Вошел жандарм и предложил заключенным строиться в пары. В том же порядке, в каком вели их сюда, их повели в зал суда. Зал — большой, двухсветный, с балконом для публики над длинным судейским столом, с огромным во весь рост портретом Александра II в шинели. За столиками — прокурор, многочисленные защитники, на стульях перед судом — «избранная» публика. Впрочем, среди «избранных» — родственники обвиняемых: сестра Лидии Фигнер — Вера, кузина Здановича, брат Джабадари. На балконе народ попроще, но и там Алексеев заметил две или три студенческие тужурки.
Подсудимых ввели за перегородку по правую сторону от стола судей. Шестнадцать женщин уже сидели на передней скамье. Все они обернулись, когда вошли мужчины. Плотно сжатые губы Софьи Бардиной разжались, она улыбнулась, встретившись взглядом с Петром. Было неподвижно вызывающе гордое лицо Ольги Любатович в синих очках. Чуть кивнула головой трогательно-красивая Лидия Фигнер. Три сестры Субботины выглядели так, словно сидели не в суде на скамье подсудимых, а на скамье университетской аудитории в Цюрихе.
Но среди девушек было несколько незнакомых.
Алексеев их видел впервые.
Он занял место на скамье в последнем ряду. Вскоре его внимание привлекли почетные гости суда — старики в мундирах, расшитых золотом, с бриллиантовыми украшениями.
Джабадари узнавал многих из них — запомнил по фотографиям, напечатанным в разных журналах. На ухо объяснял Потру:
— Вот тот, что сел крайним, толстый, — это канцлер, князь Горчаков. Рядом с ним министр юстиции граф Пален. А вот тот, с красноватым носом, — принц Ольденбургский… Ничего себе публика пожаловала на наш суд!
— Прошу встать! — прозвучал в зале голос. — Суд идет!
Председательское место в центре стола занял сенатор Петерс — череп голый, длинное продолговатое лицо, глаза холодные, недобрые.
Сенатор Тизенгаузен и сенатор Хвостов — члены суда, оба с бакенбардами, у Тизенгаузена — жиденькие и рыжие, у Хвостова — полуседые, пушистые. Рядом еще три члена суда — сенаторы Ренненкампф, Похвистнев и Неелов.
Позади сенаторов — сословные представители: предводители дворянства, городской голова, волостной старшина.
Началась перекличка доставленных в суд подсудимых. Все налицо. Судьи, однако, перешептываются о чем-то, и чтение обвинительного акта не начинается. Сенатор Петерс обращается в сторону сидящей перед ним избранной публики и предлагает начатьпроцесс в несколько измененном порядке. Ввиду большого числа подсудимых, а также ввиду того, что они совершали свои преступные акты в различных пунктах Российской империи, есть предложение разделить их на группы и дело каждой группы слушать отдельно. Угодно ли сторонам высказаться по этому поводу?
Прокурор Жуков нашел предложение целесообразным и согласился с ним.
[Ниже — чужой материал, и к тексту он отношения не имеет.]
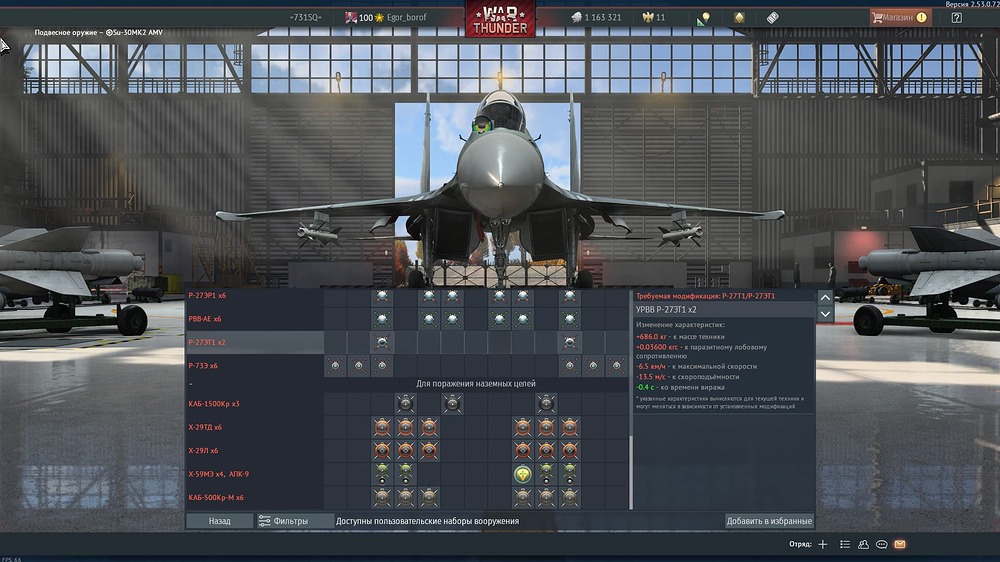1000x562 pixels.
Task: Click the light bulb icon in top bar
Action: (704, 18)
Защита возражала против разделения подсудимых на отдельные группы, но ничем не обосновала свое возражение. Поднял руку и попросил слова Иван Джабадари.
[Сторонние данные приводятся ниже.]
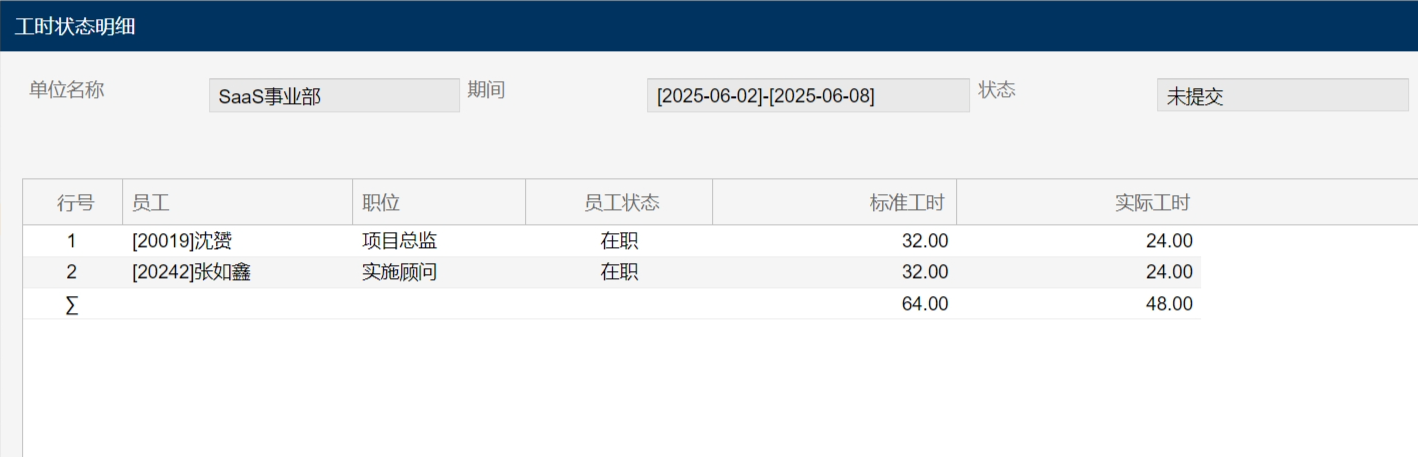
Task: Select employee row [20019]沈赟
Action: (182, 241)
— Господа судьи. Что касается нас, подсудимых, то мы нисколько не возражаем против того, чтобы нас разделить на группы и каждую группу судить отдельно. По из розданного пам обвинительного акта мы уже знаем, что обвиняемся все в принадлежности к одной и той же организации. Поэтому подсудимые настаивают, чтобы в случае принятия предложения разделить на группы прокурор отказался от обвинения нас в принадлежности всех к одной и той же организации и чтобы каждого судили за отдельные, только ему принадлежащие действия!
Защитник Спасович одобрительно посмотрел на Джабадари и улыбнулся ему: «Молодец!»
Слова Джабадари явно смутили и прокурора, и суд. Возражать по существу — невозможно. Но не брать же назад обвинение в том, что все подсудимые — члены общей революционной организации.
Петерс пошушукался с Тизенгаузеном и Хвостовым и сказал во всеуслышание, что предложение разделить подсудимых на группы отклонено судом.
Суд приступает к слушанию дела.
Приступили к чтению обвинительного акта, уже хорошо знакомого каждому подсудимому. Это было долгое утомительное чтение. Подсудимые перешептывались.
Поздно вечером секретарь закончил чтение. Петерс объявил перерыв до завтра.
На другой день, 22 февраля, каждому пришлось отвечать на один и тот же вопрос: признает ли себя виновным?
Большинство отвечало: «Не признаю».
Джабадари виновным себя не признал. И добавил: «Показаний рабочих о моей вине в деле нет!»